Rising costs have led critics to push for the aquatics center to either be scaled back or scrapped altogether. In a letter to the editor, one Arlington resident says that an aquatics facility — even one downsized from the current plans — should still be built so those who can’t afford private aquatics facilities can enjoy the year-round fitness benefits of swimming.
Swimming is one of the few sports that people can continue well into their dotage. Yes, there is a need for the new facility because it offers pools that are warmer for both lessons and for older muscles that cramp in colder water. Providing active recreation that keeps joints functioning decreases the demand on other County facilities to care for elder clients.
Many older folks are long term residents of this county. For years we have paid for schools, park activities, and fields that we didn’t use with little complaint. It is our tax support that has created the County you now enjoy. Private year-round facilities are out of many retiree price range or do not offer activities that we can use.
It is not asking too much to afford older residents the opportunity to swim in a “subsidized” pool when they have paid and continue to pay County taxes with little other use of County facilities.
Too many younger, upwardly-mobile new residents of Arlington think of themselves and their desires with little concern for others in the County. They make the assumption that anyone who is not in their earning pool and who needs subsidy are the takers of society. Now where have we heard that mindset before? Hopefully, most residents of Arlington still believe in some form of economic equity that allows all county residents to enjoy the bounty of Arlington regardless of their income bracket. No one can tell when the advantaged become the ones who need assistance as many of us have experienced.

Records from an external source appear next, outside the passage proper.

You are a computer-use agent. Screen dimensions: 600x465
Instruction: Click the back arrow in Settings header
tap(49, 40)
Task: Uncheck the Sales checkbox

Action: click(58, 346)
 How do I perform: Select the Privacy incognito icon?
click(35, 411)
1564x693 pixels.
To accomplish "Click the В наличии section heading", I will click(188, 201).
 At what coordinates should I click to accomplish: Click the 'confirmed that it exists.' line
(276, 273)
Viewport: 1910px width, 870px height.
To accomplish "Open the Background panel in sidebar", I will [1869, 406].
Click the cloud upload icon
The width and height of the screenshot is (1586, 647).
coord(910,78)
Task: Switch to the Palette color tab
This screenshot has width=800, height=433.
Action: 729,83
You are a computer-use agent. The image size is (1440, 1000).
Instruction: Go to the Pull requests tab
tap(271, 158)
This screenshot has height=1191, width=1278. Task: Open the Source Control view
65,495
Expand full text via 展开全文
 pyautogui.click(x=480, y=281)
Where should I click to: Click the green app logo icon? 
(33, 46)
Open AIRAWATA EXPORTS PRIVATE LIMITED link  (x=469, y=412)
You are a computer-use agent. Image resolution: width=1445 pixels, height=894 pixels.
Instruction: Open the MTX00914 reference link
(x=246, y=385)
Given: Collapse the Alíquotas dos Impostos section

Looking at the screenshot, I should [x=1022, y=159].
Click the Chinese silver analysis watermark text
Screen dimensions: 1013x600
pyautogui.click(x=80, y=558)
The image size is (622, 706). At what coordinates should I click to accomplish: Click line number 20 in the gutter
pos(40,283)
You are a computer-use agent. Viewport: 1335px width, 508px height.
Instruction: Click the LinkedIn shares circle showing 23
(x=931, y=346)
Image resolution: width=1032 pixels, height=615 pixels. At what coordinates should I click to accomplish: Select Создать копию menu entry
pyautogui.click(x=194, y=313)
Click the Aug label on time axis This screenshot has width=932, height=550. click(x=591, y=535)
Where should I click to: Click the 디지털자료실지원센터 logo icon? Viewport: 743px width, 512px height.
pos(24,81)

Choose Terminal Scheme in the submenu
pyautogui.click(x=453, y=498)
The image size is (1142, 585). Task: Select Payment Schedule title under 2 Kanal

Yes, we need a new aquatic facility in Arlington, not a lavish facility, but one that offers all-day the capabilities to satisfy a wide array of ages and physical needs. Yes, building in Arlington is expensive but we can reassess construction needs and build with the funds already allotted. Yes, this facility did not come out of the blue nor was it designed in a vacuum. The public committee that has worked with County staff on the planning of this facility for over ten years has expressed their willingness to return to the planning process and produce yet another set of plans that have a better chance of meeting cost constraints. Let’s give them a chance to work with the County to produce a product that meets aesthetic as well as practical needs.